All mortgage rates are based around the rate which the Bank of England set. All banks and lenders will be competing with each other to offer the most competitive rates available. Lower interest rates for the customer will mean lower monthly payments which will make customers happy. When the country in a recession interest rates can drop dramatically with that of house prices which can make buying a house very cheap. It is when interest rates are high that obtaining a mortgage and meeting the payments will more difficult.
All lenders and banks can change their interest rates on daily basis depending on how the housing and financial market is doing. If you are using the services of a mortgage advisor it will be their job to keep an eye on the interest rates. This is why using the services of some one in the know can be of a benefit. It is their job to watch what the market and banks are doing, something which you may not have the time to do. If you are are sorting your own mortgage provider and solicitor it is sensible to check current interest rates daily. If you leave it a day or two you could see yourself paying more then you needed too.

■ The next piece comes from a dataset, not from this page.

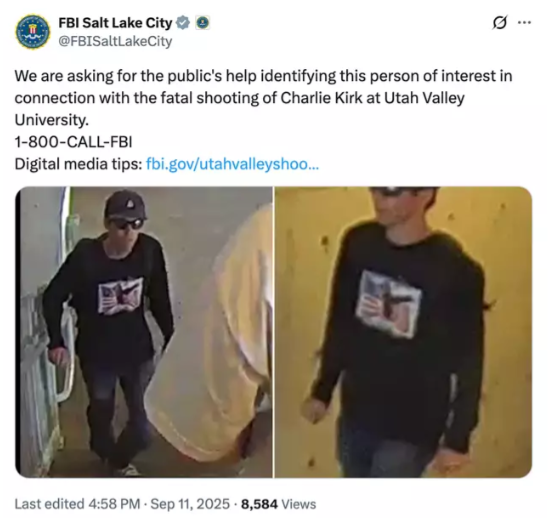Click the FBI Salt Lake City display name
Image resolution: width=552 pixels, height=518 pixels.
pyautogui.click(x=115, y=23)
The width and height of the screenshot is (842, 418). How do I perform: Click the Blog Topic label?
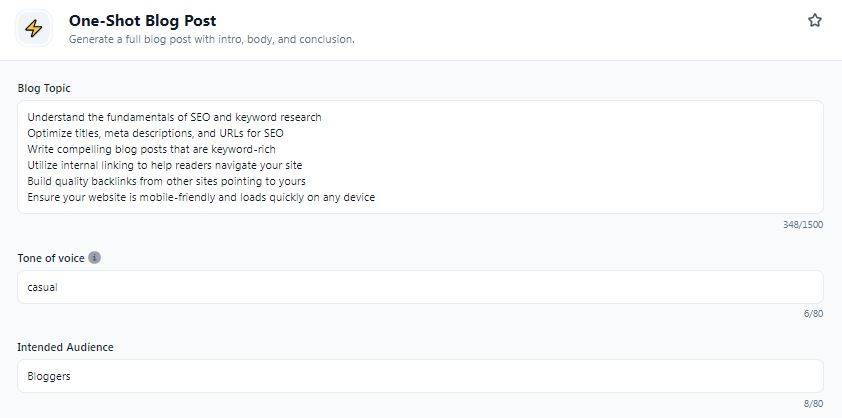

If interest rates suddenly drop then it would be an ideal time to apply to the lenders. Lenders with low interest rate often do not have them for long as too much interest from the public which will soon make them rise. All interest rates can be different for each customer as there are a lot of things that lenders consider when offering you a certain mortgage rate. Customers with large deposits and an excellent credit history will have a better chance of gaining a lower interest rate.